The temperature rating is similar to the traction rating, where it’s awarded a grade following a test. The temperature grades (from highest to lowest) are A, B, and C. This grade indicates how well a tire can resist heat and is measured with an inflated tire running against a high-speed test drum. The table below explains each rating and the speeds at which the tire is able to perform.

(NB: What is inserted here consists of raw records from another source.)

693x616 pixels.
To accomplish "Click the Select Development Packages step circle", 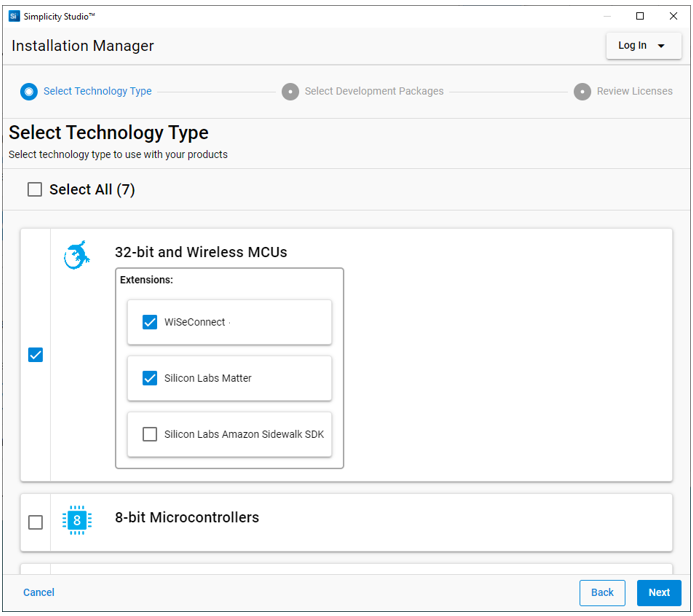I will coord(290,91).
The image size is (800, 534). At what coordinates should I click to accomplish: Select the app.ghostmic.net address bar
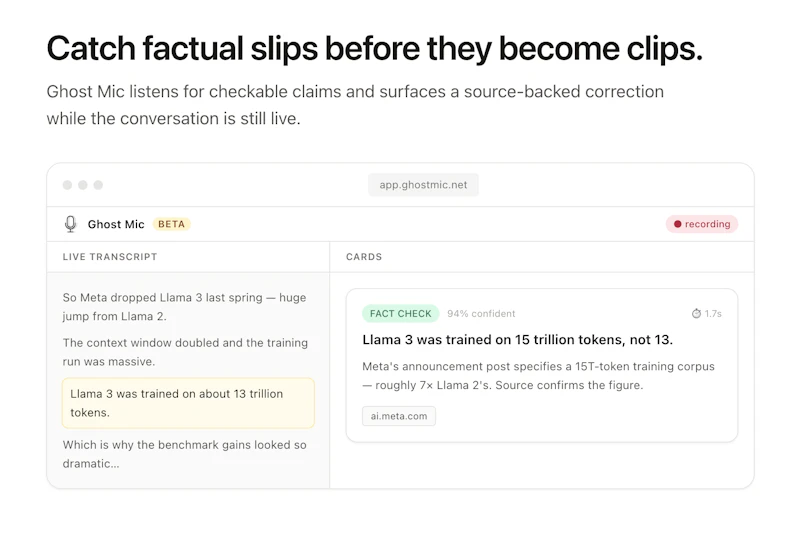(x=423, y=185)
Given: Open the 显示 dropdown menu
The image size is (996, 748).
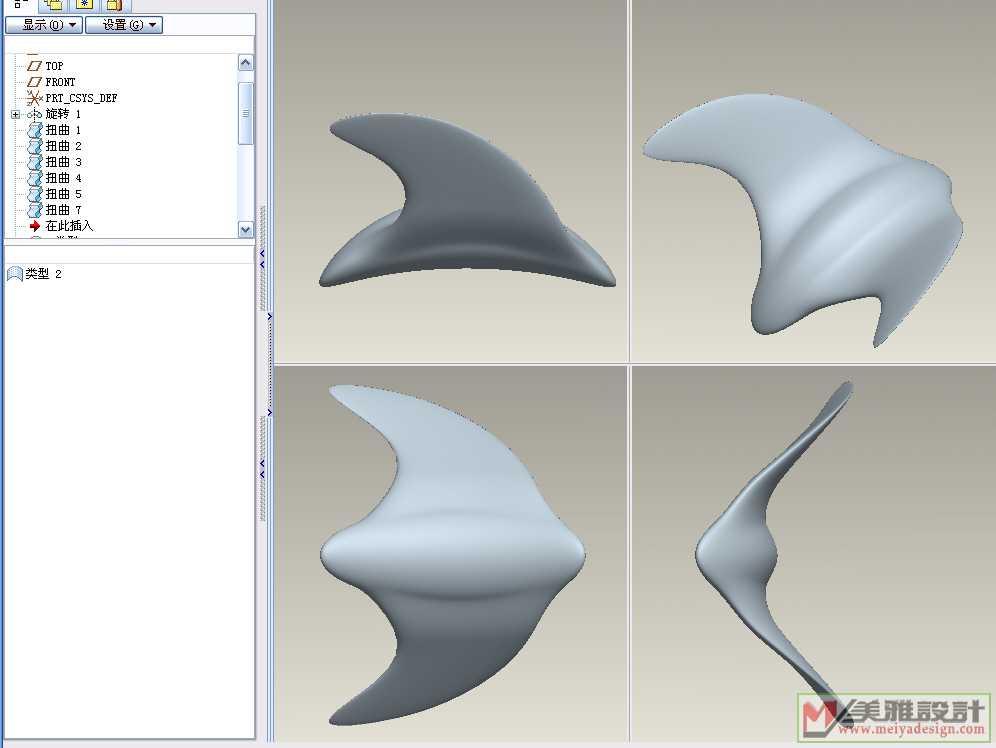Looking at the screenshot, I should [44, 25].
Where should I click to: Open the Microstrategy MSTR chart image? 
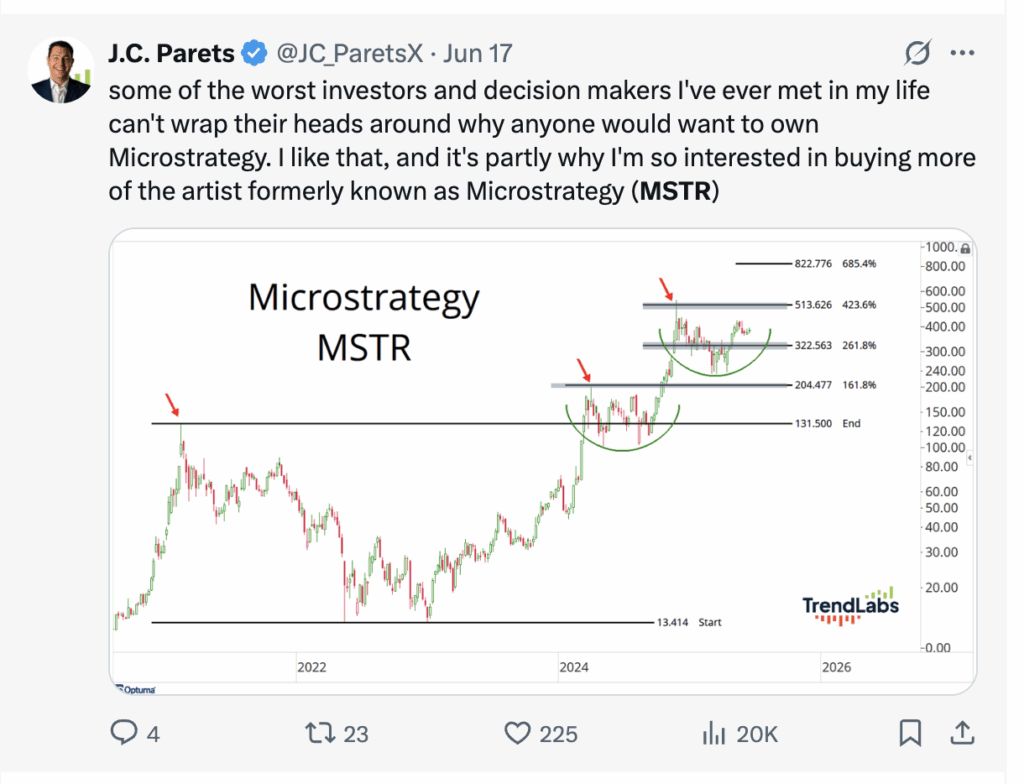click(x=543, y=461)

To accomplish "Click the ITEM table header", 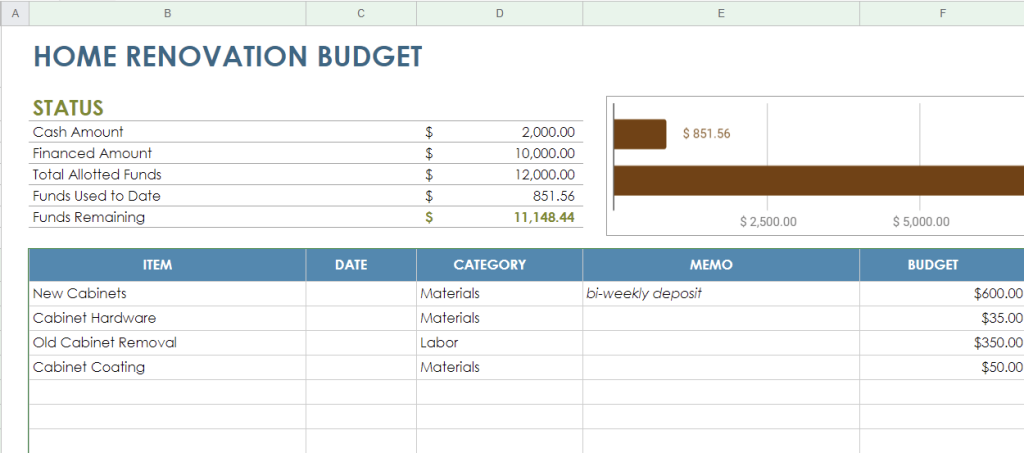I will point(158,265).
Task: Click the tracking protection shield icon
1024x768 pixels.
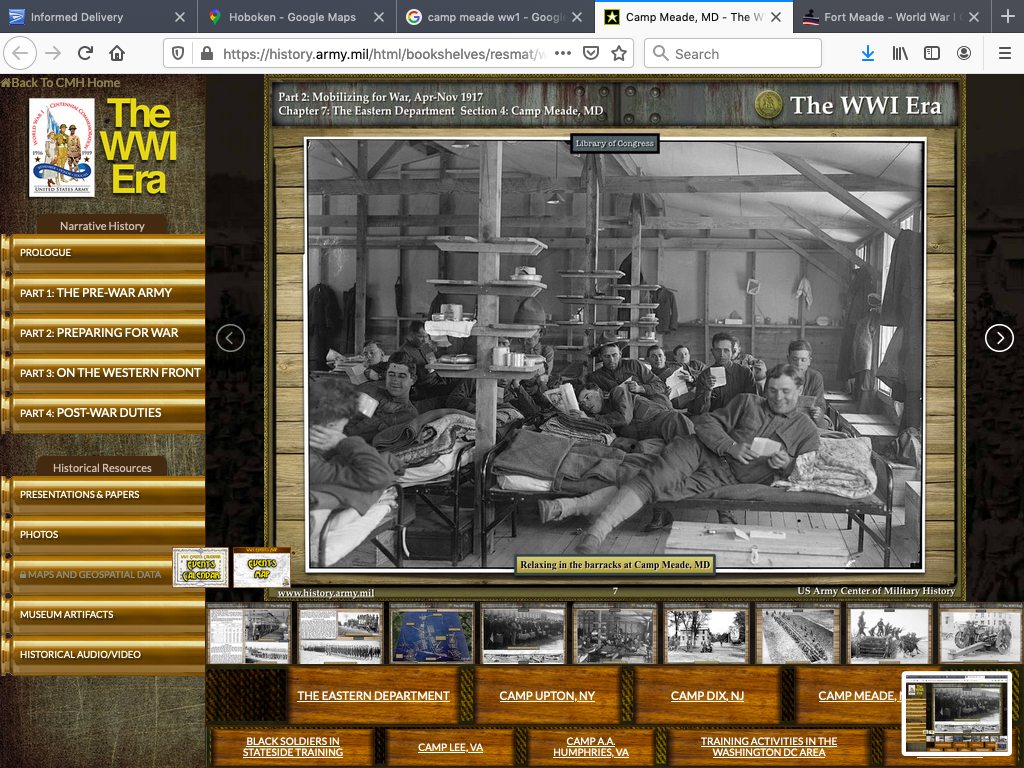Action: pos(178,53)
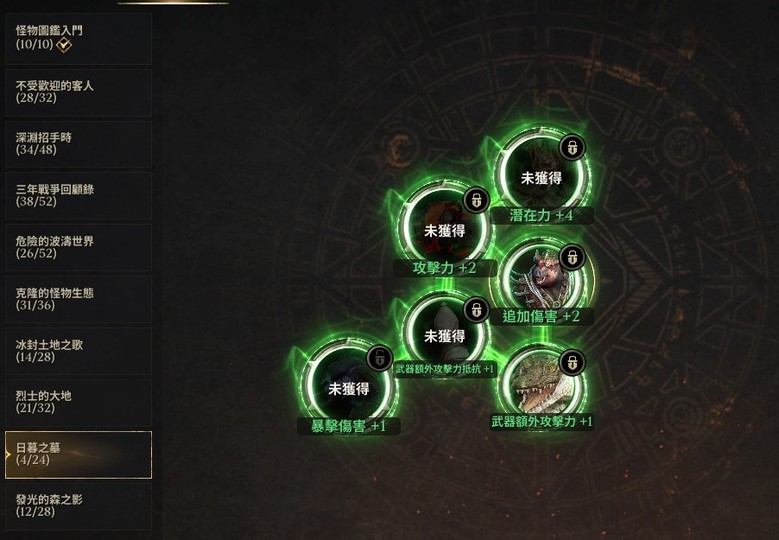The width and height of the screenshot is (779, 540).
Task: Click lock icon on the crocodile node
Action: coord(572,363)
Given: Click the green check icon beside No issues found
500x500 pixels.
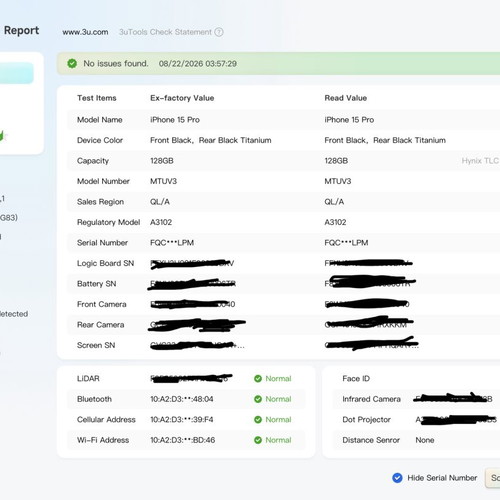Looking at the screenshot, I should [x=72, y=63].
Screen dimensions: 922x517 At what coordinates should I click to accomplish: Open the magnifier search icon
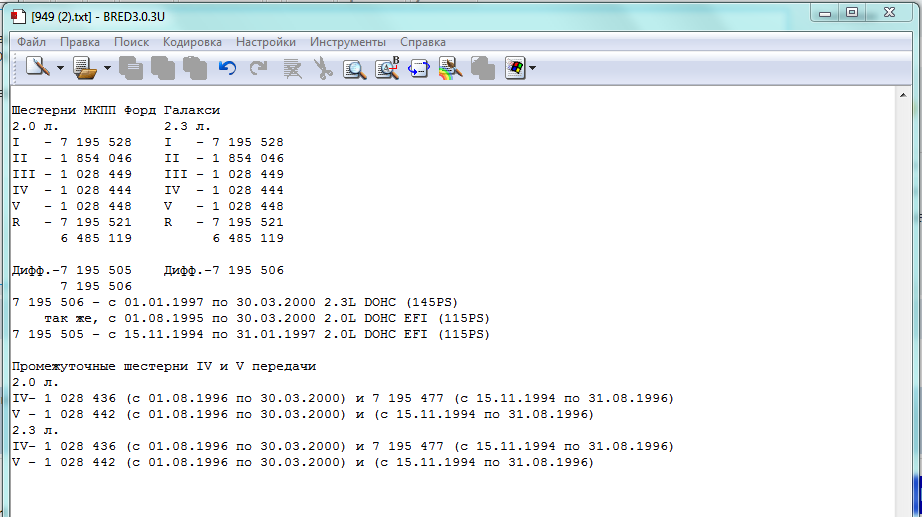[354, 68]
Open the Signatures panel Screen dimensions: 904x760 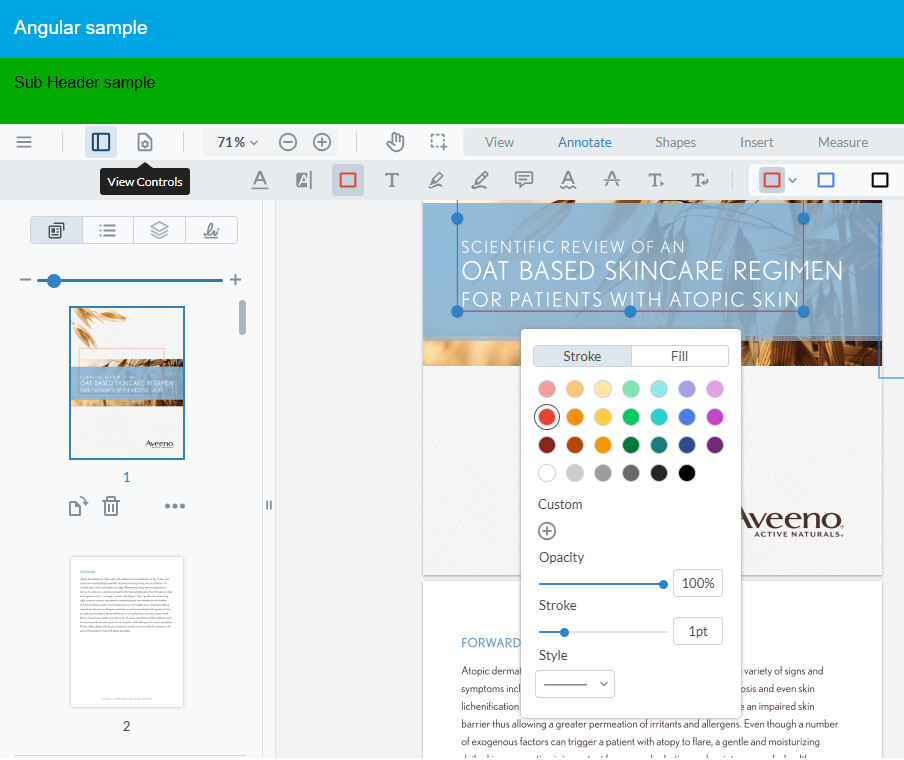[210, 230]

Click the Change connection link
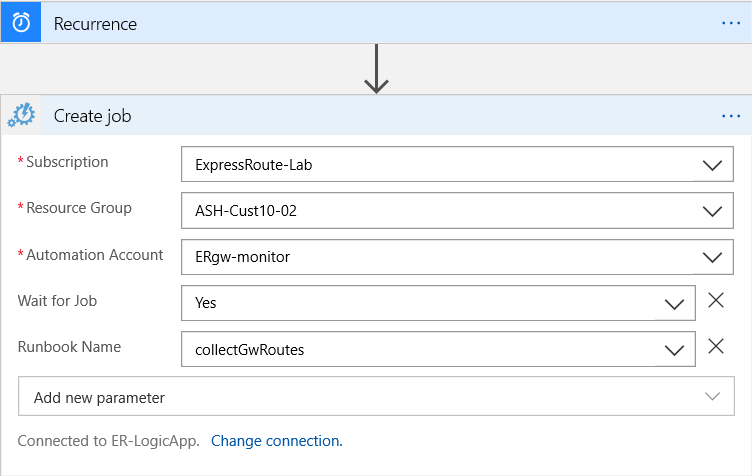[276, 440]
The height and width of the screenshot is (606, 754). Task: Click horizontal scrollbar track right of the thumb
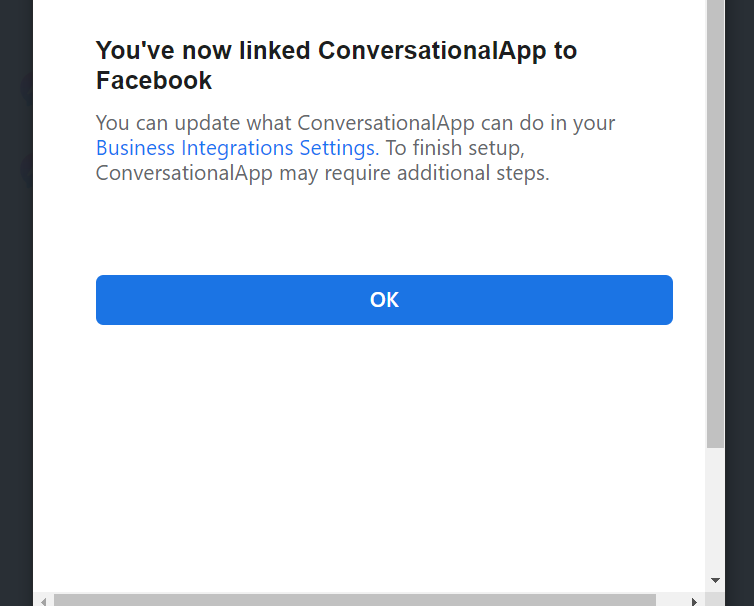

|Temperature Grade||Speeds (mph)|
|A||Greater than 115 mph|
|B||Between 100 mph to 115 mph|
|C||Between 85 mph to 100 mph|
What you need to know about the UTQG standards
The National Highway Traffic Safety Administration (NHTSA), along with the U.S. Department of Transportation (DOT) created the UTQG standards in 1978. Although they are helpful by providing a set of standards, UTQG isn’t used by the entire industry. Also, some tires including spare tires, trailer tires, winter tires, light truck tires, non-passenger car tires, and tires smaller than 12″ in diameter are not required to have UTQG ratings.
The testing can also be seen as flawed, since the manufacturers are conducting it or hiring a third-party company. That means there isn’t just one company doing all the testing, but several. The results can also be a bit inaccurate since there are limitations to the tests. For example, each manufacturer chooses their own baseline tire to grade against, which means test results aren’t the same across different tire manufacturers. As we mentioned earlier, it’s best to compare UTQG ratings for tires within the same brands.
Most importantly, it’s best to not shop for tires based solely on UTQG ratings. It’s a good starting point, but isn’t enough to make an informed purchasing decision.